Medically speaking, this may be — borrowing a line from poet Robert Frost — "the road less traveled."
This particular road is the human esophagus, and the traveler is the Hickey Cardiac Monitoring System (HCMS), being developed by emerging med-tech company Scivanta Medical (Spring Lake, New Jersey).
The goal of the journey: to provide the primary measurements of cardiac performance in a less-invasive and more cost-effective manner.
David LaVance, CEO of Scivanta, told Medical Device Daily that its HCMS technology, rather than acquiring cardiac measurement data by invading an artery, capitalizes on the "unique anatomical relationship of the esophagus and the left atrium," because "the esophagus runs just in front of the spine between the spine and the heart."
Scivanta licensed the technology, LaVance said, in November from the University of Buffalo (Buffalo, New York) where Donald Hickey, MD, spent 12 years developing it.
Though LaVance noted that though Scivanta has been around for more than two decades as a medical device distributor, it headed down the broader path to product development about three years ago with the focus to acquire and develop technologies with advantages over existing procedures and treatments.
The HCMS is a minimally-invasive cardiac monitoring device using an esophageal two-balloon catheter that provides cardiac performance data similar to that obtained through pulmonary artery catheters (PACs), such as the Swan-Ganz catheter. According to the company, the device addresses many of the shortcomings of PACs, by bringing minimally-invasive cardiac monitoring technology to intensive care units and to cardiology, surgical and anesthesia markets — with the minimally invasive route being very much more traveled in medicine these days.
Because Swan-Ganz and other PACs must be inserted through an artery by a trained physician, the use of these devices is limited to critical care settings, Scivanta says.
In addition to the usual risks associated with cardiac catheterization, such as infection and pneumothorax (compressed lung), studies have suggested that patients undergoing monitoring with PACs have significantly greater mortality during hospitalization due to the invasive nature of these procedures.
According to Scivanta, there is a "considerable lack of consensus on how to use the readouts from a Swan-Ganz catheter and which relevant clinical parameters the device actually measures."
With the HCMS, once the caregiver positions the catheter, the balloons are inflated. Wall motion in the left atrium and aorta generates pressure changes in the respective balloons. The electronic monitoring system connected to the catheter records signals from these pressure changes as well as data from an electrocardiogram (ECG), phonocardiogram, and automated blood pressure cuff. The monitoring system then translates the raw data into relevant, real-time clinical measurements, the company said.

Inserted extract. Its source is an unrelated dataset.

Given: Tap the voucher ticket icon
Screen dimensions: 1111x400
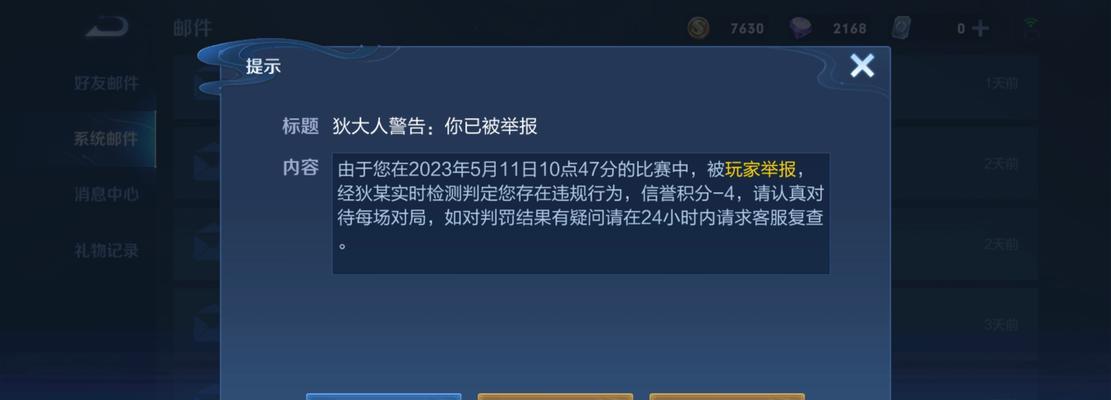Looking at the screenshot, I should tap(901, 28).
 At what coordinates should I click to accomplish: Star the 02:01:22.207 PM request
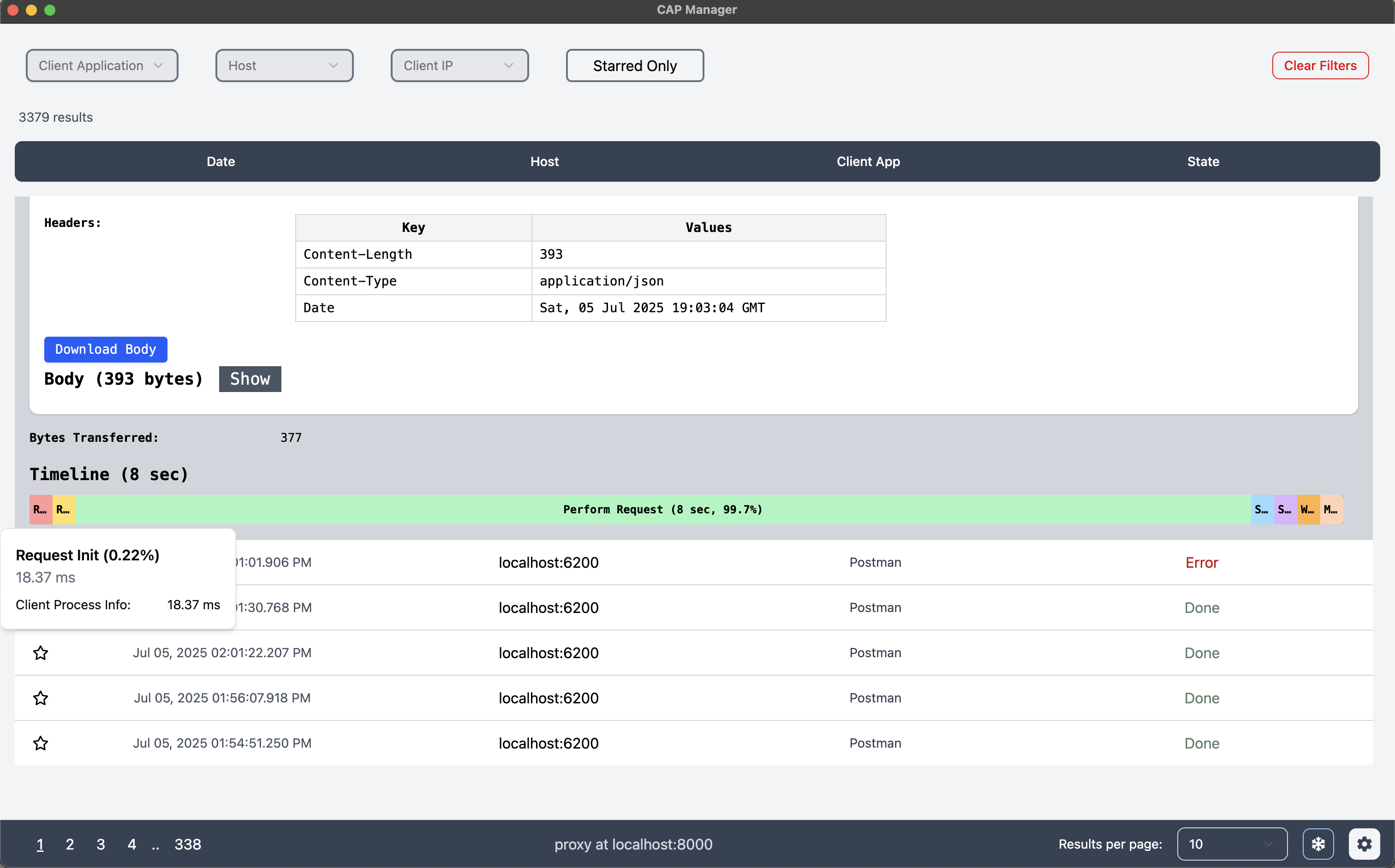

Although the catheter can be inserted through the patients' mouth and down the throat, LaVance said it would most likely be inserted through the nose, similar to a nasogastric (NG) tube, which is passed through the nose and down the esophagus into the stomach. Because no surgery is required, a physician, nurse or medical technician can do the insertion.
LaVance said Scivanta is still in the development-stage with its HCMS. He estimates launch of clinical trials with the technology in about nine months.
The HCMS is Scivanta's first product, but LaVance said the company is looking for other technologies that meet its acquisition criteria: products or technologies that have significantly progressed through the development stage and where very little, if any, research on the product or technology remains.
"We're looking for technologies that allow physicians — clinical practitioners — to do cardiac monitoring or other procedures more easily, quickly, better, cheaper, and with less risk to the patient," LaVance said.
Last week Scivanta reported that it has received the final payment of $2.55 million from Syntho Pharmaceuticals (Farmingdale, New York) and its principal owner, Muhammed Malik (collectively, the Synthro Group), related to a settlement entered into among Scivanta, the Synthro Group and other related parties on Nov.22, 2006. LaVance said the funds will be used for working capital purposes and to support development of the HCMS (Medical Device Daily, April 2, 2007).
Scivanta is hoping to stand apart from other companies in the cardiac monitoring sector with the HCMS technology, and LaVance guessed the market for this product to be as large, or larger, than the Swan-Ganz market, which he estimated at about $200 million.
Scivanta said it believes that taking a less-invasive route with its cardiac monitoring system will result in the device being used in applications outside of surgical and intensive care settings. Perhaps that will make — as Frost might say — "all the difference" for this emerging med-tech company.